Entries shown Block Start
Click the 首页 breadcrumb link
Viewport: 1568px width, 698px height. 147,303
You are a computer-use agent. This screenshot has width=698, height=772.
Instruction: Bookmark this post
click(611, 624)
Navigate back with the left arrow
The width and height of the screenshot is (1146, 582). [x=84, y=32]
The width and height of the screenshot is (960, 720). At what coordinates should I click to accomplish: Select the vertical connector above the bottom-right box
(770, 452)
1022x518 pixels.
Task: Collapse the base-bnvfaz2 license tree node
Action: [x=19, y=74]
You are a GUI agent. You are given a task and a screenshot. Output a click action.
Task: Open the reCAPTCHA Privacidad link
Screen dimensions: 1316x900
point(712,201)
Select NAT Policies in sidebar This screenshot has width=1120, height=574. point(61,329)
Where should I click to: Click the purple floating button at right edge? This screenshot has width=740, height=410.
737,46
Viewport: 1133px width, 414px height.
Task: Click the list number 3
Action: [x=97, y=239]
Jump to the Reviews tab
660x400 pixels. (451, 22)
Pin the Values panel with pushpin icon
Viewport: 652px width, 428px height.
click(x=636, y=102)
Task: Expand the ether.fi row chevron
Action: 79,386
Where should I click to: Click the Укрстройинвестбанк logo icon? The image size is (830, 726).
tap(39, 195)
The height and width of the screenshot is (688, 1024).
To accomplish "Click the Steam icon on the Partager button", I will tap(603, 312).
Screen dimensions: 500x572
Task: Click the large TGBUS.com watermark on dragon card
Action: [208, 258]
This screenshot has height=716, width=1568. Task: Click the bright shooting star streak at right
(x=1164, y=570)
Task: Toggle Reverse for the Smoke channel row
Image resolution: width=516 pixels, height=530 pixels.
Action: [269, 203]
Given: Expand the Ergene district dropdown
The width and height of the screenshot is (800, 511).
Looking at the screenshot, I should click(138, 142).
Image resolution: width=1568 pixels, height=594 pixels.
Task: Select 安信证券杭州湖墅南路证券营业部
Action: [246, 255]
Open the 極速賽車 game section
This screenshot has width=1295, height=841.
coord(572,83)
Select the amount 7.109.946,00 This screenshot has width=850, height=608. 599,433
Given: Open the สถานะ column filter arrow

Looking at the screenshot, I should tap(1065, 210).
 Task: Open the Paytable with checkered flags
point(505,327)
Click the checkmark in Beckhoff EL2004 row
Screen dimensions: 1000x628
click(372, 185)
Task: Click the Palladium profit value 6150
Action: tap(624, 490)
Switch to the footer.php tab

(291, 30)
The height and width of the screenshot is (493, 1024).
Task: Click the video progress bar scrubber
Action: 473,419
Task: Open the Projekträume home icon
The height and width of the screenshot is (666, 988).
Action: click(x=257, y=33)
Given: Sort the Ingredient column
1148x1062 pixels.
Entries shown Block End
Assigned task.
Copy from the entries only those lines that hold the word "agent".

Your solution.
You are a computer-use agent. This screenshot has width=698, height=772.
You are a GUI agent. You are given a task and a screenshot. Output a click action.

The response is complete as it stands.